I was sure I had read on here thet the plans had been dropped, because i can remember replyng to it.
One of our friends will come to the rescue no doubt.

Dave p


----------



## Techno100 (May 8, 2010)

The law still says you need to carry one but there will be no action against those who don't (like all the French) :lol:


----------



## raynipper (Aug 4, 2008)

As we are still obliged to carry one for no good reason. I will carry my chinese out of date ones just for show....... :roll: 

Ray.


----------



## tonka (Apr 24, 2006)

raynipper said:


> As we are still obliged to carry one for no good reason. I will carry my chinese out of date ones just for show....... :roll:
> 
> Ray.


Sounds like my spare glasses in the glove box that aint mine but look the part :lol: 
And my out of date ACSI card that no one every looked at after I gave it a "quick flash".... :wink: 
ps.. I now have a new in date card..


----------



## DTPCHEMICALS (Jul 24, 2006)

http://www.thelocal.fr/page/view/2725
Dave p


----------



## rosalan (Aug 24, 2009)

Now I have lashed out and bought the breathy kits, do you think I am about to dump them?
I must go and check the date on our first aid kit, I wonder if it is still valid for wherever I have to carry it.
....and I must remember sometime to remove the black sticky bits off the lights from last year (or should I just leave them?) (Oooh No! I must peel them off for the MOT and put them back afterwards so I do not lose them).

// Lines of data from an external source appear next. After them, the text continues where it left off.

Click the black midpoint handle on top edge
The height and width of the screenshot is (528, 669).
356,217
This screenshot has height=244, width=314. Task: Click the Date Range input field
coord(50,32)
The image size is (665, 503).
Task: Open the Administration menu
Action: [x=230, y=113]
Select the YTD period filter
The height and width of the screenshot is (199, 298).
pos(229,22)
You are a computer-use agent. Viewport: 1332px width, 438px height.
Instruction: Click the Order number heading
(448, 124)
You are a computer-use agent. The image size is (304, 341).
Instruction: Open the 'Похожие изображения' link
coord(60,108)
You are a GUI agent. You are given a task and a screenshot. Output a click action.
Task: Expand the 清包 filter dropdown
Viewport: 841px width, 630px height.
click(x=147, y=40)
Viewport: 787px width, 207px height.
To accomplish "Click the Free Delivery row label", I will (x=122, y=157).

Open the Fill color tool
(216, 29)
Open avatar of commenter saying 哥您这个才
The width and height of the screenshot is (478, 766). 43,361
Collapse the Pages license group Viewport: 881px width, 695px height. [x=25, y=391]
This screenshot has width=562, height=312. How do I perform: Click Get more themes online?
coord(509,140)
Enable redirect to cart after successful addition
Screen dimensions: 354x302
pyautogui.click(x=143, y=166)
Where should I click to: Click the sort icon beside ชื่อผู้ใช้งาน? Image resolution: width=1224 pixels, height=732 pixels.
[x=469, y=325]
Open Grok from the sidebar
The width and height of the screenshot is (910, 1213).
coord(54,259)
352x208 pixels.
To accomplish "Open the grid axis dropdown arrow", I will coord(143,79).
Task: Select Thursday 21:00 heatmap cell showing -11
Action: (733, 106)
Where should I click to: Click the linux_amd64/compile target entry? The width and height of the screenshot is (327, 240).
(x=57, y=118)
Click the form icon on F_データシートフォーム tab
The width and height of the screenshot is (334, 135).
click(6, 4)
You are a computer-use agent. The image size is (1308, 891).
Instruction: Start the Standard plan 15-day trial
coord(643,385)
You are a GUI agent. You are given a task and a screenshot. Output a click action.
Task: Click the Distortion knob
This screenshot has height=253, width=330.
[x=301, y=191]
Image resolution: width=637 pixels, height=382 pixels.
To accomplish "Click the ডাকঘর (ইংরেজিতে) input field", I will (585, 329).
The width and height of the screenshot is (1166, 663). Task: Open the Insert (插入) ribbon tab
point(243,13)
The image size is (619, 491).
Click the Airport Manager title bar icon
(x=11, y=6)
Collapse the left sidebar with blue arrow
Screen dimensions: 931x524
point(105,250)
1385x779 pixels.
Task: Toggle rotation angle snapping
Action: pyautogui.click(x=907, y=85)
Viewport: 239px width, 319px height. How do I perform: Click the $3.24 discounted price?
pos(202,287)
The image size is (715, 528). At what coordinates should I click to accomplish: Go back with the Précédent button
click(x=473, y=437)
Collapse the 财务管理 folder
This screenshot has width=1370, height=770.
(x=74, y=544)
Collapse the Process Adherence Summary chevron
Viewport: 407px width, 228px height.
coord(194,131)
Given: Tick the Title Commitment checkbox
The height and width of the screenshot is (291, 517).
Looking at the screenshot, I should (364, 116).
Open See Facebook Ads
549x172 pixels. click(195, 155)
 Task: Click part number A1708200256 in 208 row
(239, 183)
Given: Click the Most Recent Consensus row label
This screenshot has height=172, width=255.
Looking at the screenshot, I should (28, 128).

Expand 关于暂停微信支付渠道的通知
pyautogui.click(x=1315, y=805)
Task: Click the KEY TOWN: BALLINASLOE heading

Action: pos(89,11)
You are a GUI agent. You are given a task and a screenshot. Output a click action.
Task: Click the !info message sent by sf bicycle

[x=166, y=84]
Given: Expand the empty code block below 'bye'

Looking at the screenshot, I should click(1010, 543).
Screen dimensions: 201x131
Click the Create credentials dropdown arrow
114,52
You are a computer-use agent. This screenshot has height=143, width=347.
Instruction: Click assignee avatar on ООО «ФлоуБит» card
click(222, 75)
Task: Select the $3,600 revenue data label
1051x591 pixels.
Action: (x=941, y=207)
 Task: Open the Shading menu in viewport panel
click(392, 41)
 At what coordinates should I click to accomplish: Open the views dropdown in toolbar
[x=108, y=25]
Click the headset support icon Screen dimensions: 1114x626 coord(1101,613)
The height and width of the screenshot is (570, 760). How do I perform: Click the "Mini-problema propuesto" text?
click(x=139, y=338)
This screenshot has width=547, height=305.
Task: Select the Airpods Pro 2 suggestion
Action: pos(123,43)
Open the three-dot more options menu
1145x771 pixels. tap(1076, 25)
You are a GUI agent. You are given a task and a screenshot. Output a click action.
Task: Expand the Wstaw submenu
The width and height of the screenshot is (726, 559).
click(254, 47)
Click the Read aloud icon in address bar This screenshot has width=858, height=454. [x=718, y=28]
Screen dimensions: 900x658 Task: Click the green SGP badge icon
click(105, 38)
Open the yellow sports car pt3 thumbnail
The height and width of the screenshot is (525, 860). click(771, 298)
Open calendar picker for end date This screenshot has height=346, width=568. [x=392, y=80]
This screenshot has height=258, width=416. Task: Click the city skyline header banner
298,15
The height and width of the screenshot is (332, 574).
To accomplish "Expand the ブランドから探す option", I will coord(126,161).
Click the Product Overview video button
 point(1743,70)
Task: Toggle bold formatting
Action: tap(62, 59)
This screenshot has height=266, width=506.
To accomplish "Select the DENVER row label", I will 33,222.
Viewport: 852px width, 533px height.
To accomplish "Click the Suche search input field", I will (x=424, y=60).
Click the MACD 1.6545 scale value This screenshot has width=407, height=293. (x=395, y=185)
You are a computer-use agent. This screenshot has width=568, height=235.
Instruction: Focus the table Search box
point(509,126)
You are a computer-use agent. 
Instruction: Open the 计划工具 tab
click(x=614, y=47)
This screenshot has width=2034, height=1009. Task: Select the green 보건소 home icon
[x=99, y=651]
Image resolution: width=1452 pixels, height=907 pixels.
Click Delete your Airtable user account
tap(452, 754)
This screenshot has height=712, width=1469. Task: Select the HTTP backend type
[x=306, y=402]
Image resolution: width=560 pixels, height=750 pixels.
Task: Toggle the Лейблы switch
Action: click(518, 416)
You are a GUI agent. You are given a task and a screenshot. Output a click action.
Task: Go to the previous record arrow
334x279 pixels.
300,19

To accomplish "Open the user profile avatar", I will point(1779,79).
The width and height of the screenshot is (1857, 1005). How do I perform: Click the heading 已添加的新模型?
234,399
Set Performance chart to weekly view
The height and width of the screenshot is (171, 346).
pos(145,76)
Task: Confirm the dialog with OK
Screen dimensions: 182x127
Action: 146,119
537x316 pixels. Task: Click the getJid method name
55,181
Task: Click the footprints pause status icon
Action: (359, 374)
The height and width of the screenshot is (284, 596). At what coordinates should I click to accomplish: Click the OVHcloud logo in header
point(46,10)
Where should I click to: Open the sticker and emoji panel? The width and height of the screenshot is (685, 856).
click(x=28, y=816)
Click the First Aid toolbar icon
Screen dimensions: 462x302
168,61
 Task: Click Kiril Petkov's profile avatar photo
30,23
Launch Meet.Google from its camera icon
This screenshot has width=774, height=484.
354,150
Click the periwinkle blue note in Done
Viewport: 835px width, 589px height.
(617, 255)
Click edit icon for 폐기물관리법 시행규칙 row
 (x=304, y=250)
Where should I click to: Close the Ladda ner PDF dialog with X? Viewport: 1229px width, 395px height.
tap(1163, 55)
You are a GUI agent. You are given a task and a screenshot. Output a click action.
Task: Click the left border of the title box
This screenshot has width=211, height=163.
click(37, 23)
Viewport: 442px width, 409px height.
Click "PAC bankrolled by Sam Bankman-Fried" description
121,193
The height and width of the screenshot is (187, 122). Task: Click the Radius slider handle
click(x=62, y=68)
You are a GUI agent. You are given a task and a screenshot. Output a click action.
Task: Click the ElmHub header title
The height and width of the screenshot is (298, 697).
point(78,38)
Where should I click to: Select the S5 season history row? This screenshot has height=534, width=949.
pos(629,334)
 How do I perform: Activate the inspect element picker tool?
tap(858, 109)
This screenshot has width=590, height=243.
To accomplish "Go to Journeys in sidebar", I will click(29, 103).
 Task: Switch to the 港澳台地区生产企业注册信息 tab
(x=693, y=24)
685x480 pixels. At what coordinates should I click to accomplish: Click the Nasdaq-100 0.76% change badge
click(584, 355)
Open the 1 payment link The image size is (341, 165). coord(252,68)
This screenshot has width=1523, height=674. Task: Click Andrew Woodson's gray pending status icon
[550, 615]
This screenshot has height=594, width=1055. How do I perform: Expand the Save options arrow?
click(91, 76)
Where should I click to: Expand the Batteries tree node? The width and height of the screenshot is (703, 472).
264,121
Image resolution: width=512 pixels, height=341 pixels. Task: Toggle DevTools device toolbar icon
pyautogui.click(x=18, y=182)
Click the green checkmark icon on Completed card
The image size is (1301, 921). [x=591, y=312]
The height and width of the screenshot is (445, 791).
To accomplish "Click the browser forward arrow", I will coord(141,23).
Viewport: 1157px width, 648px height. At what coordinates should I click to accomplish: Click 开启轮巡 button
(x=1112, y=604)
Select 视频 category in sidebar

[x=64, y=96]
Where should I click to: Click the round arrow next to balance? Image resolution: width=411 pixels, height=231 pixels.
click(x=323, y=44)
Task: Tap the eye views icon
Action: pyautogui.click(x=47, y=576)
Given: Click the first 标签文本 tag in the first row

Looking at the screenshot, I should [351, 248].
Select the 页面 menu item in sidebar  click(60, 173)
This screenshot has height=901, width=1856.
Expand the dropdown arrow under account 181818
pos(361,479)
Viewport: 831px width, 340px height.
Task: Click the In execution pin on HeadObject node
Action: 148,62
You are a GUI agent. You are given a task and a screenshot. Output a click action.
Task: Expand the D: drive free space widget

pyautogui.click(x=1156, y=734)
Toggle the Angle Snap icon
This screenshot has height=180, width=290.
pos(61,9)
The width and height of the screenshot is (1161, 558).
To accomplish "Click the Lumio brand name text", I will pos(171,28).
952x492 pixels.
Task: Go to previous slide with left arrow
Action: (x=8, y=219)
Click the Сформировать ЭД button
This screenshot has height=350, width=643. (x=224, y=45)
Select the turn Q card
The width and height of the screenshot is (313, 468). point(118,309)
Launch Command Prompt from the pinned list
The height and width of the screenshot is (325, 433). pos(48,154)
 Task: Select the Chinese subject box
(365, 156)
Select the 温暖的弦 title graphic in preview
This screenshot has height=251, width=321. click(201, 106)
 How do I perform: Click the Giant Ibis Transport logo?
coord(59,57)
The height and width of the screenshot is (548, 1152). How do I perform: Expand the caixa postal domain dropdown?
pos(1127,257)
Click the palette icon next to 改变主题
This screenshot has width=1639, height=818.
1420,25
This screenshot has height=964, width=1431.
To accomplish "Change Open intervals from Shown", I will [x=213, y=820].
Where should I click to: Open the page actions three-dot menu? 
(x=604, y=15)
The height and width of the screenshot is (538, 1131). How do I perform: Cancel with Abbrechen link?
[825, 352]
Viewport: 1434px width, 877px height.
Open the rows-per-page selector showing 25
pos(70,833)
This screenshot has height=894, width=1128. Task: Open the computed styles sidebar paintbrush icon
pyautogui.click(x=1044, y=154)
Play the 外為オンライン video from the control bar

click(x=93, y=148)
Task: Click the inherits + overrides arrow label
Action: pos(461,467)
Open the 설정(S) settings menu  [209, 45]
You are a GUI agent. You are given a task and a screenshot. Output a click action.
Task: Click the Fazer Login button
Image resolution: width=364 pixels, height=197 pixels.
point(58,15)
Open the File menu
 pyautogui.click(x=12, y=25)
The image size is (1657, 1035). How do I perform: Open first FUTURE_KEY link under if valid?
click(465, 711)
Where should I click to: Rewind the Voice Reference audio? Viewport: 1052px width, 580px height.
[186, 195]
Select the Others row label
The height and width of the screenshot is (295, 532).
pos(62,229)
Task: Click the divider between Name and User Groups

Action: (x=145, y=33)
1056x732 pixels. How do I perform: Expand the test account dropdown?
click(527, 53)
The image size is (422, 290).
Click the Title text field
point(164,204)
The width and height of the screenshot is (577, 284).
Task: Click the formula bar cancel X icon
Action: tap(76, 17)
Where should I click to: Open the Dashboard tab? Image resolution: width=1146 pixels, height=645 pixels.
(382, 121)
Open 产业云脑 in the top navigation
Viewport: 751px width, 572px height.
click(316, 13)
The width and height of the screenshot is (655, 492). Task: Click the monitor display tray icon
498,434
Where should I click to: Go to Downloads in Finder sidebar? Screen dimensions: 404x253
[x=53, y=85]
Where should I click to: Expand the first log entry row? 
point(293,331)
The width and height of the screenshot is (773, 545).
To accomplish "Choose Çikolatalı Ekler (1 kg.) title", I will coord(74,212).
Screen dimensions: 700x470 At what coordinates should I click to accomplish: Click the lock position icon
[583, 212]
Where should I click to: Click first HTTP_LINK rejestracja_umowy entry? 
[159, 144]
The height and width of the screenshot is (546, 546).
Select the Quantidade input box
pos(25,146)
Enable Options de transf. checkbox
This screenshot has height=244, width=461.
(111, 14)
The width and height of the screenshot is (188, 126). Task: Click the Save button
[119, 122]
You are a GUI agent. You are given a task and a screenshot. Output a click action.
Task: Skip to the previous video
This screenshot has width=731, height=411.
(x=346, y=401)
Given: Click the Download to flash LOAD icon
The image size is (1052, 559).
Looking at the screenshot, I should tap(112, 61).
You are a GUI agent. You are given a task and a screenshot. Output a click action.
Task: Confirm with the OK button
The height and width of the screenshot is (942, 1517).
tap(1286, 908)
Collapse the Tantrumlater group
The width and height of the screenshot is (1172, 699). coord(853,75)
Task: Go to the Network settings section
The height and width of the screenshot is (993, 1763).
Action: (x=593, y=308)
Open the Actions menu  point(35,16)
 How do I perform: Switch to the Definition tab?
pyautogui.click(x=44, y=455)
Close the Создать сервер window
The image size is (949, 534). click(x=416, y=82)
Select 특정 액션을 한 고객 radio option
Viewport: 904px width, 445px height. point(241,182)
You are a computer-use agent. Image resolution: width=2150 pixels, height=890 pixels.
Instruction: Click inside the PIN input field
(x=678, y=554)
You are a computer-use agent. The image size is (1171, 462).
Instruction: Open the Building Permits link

Europeland! Where we are all the same but different!

Alan


----------



## Techno100 (May 8, 2010)

DTPCHEMICALS said:


> http://www.thelocal.fr/page/view/2725
> Dave p


That is a year out of date Dave the fine has been postponed indefinitely


----------



## Techno100 (May 8, 2010)

See no.2
http://about-france.com/travel.htm#laws

See January 2013
http://www.theaa.com/motoring_advice/overseas/driving-abroad-whats-new-2012.html


----------



## raynipper (Aug 4, 2008)

Thanks Techno.
The other 'law' about not having speed camera warnings on your sat nav. 
I dutifully turned my warnings off on my Garmin last year. Only to be flashed by a sneaky camera just 100m. inside a reduced limit. Cost me €45 and one point.

I have now reinstated the radar warnings on my sat nav reasoning that confiscating the Garmin and buying another is the cheaper option.

Ray.


----------



## selawman (Sep 24, 2012)

(From the French Government Road Safety site)!

A new decree published in the Official Journal on Friday, 1 March 2013, maintains the obligation to have a breathalyzer but removes the penalty for failure to possess.: Drivers should continue to have a breathalyzer in their vehicle but in it's absence they will not be punished.


----------



## Melly (Jul 5, 2007)

Ray simply rename your radar traps to picnic spots or something similar. 
They are not going to check even if they knew how and also if you turn it off they cannot make you turn it on .


----------



## bognormike (May 10, 2005)

here's the link to the previous thread

http://www.motorhomefacts.com/ftoptitle-135967-breathalyser-postponed-indefinitely-in-france.html


----------



## Techno100 (May 8, 2010)

And the not exactly forthcoming one days earlier :lol: :lol: :lol: 
http://www.motorhomefacts.com/ftopicp-1363691.html#1363691


----------



## DTPCHEMICALS (Jul 24, 2006)

I have forgotten where I put mine. Kindly donated to me by a member .

They are somewhere safe that can be assured.
Dave p


----------